Het waren types voor wie je een blokje zou omlopen als je ze op straat zou tegenkomen. De een droeg een wijdvallende Armeense kaftan, had een wijvenbontmutsje op zijn hoofd en zou je de oren van je kop praten over ‘de edele wilde’. De ander had een profetenbaard tot op zijn morsige jasje en zou de minste gelegenheid aangrijpen om te gaan zeuren over ‘het kapitaal’, de bron van alle kwaad.

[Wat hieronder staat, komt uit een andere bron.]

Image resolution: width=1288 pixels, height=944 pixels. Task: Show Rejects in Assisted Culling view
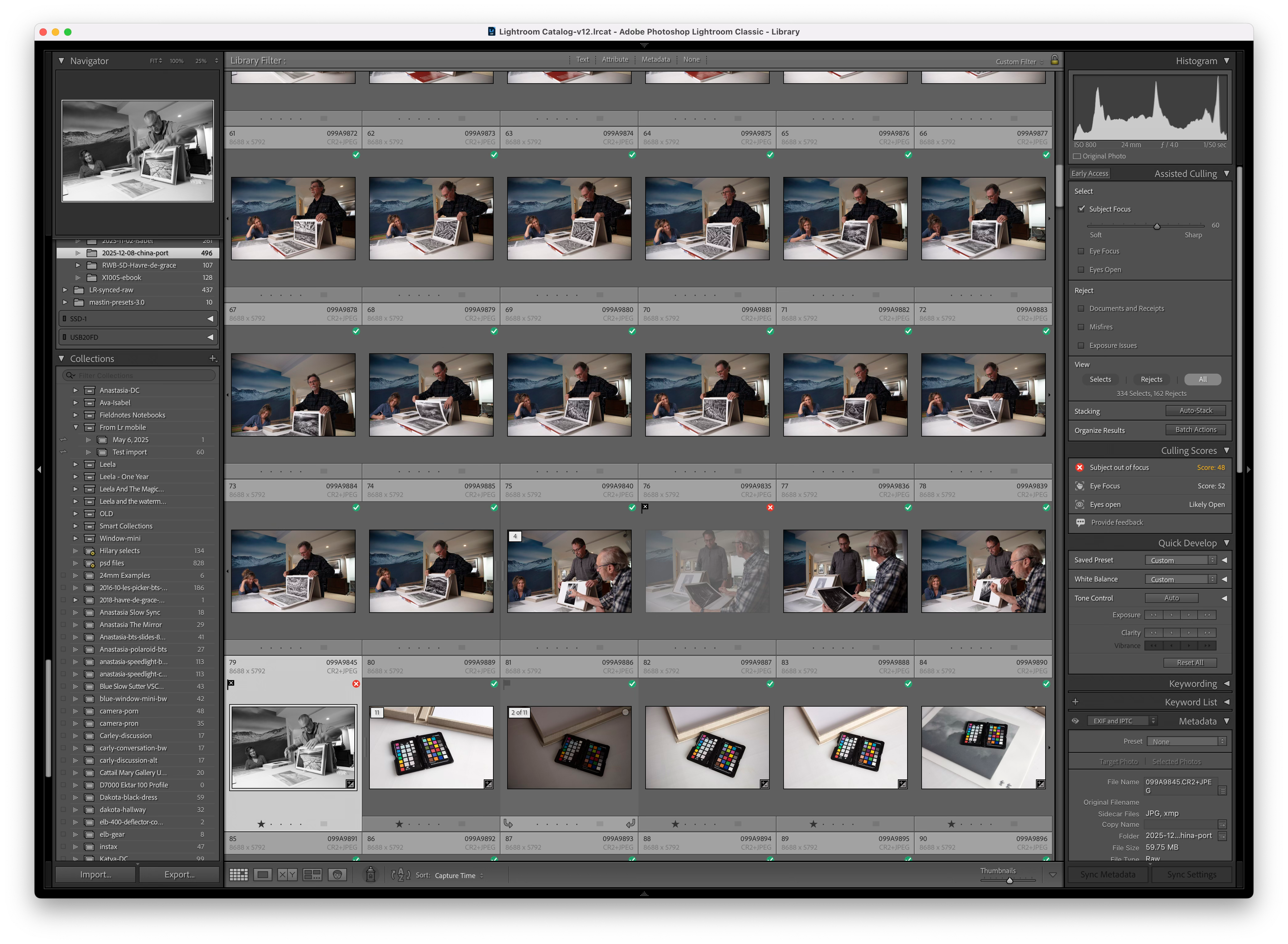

We hebben het over Jean-Jacques Rousseau en Karl Marx, twee hoofdpersonen uit de zomerserie Utopia, over dromers en doemdenkers van OVT en niet toevallig twee hoofdfiguren uit de geschiedenis van het utopische denken ofwel het denken over een nieuwe aarde en een bijbehorende nieuwe sterveling, een Adam 2.0. Rousseau beschreef zijn illusie over de onbedorven mens in Emile, een boek over een vegetarisch ventje dat niet te verpesten was, mits de gecorrumpeerde beschaving maar op afstand bleef. En Marx nam de lezer in zijn Communistisch manifest mee naar de wereld van de vuige bourgeoisie, terwijl hij ook bescheiden vooruitblikte op de naderende tijd van de edelproletariër, die niets te verliezen had, behalve zijn ketenen.

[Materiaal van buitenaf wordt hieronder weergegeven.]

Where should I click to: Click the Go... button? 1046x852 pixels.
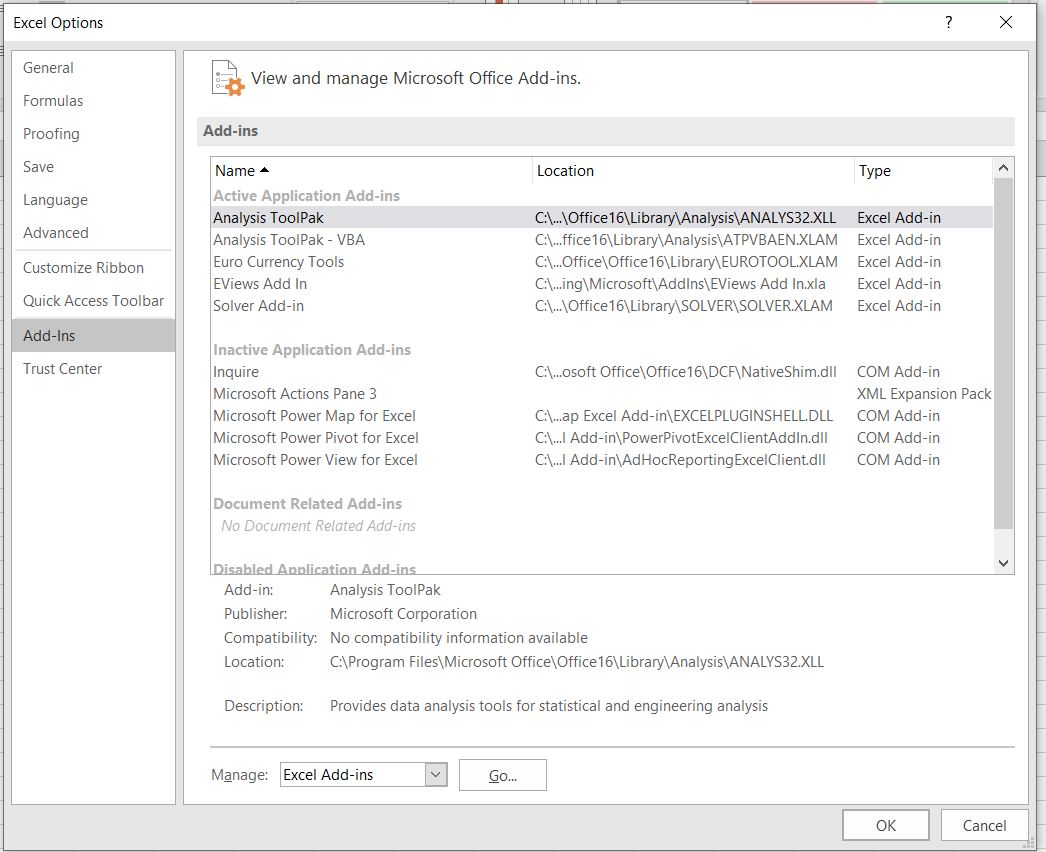(x=502, y=775)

Tegenwoordig zijn we een beetje bang voor de twee heerschappen met hun onverbeterlijke apocalyptische optimisme en hun mensenparadijzen. Ruim honderd jaar naargeestige communistische experimenten en toegenomen kennis over mens, natuur en cultuur zijn daar verantwoordelijk voor. We weten, denken we, beter: hoe je ook aan Adam sleutelt, de mens is niet goed te krijgen en de maatschappij is maar beperkt maakbaar.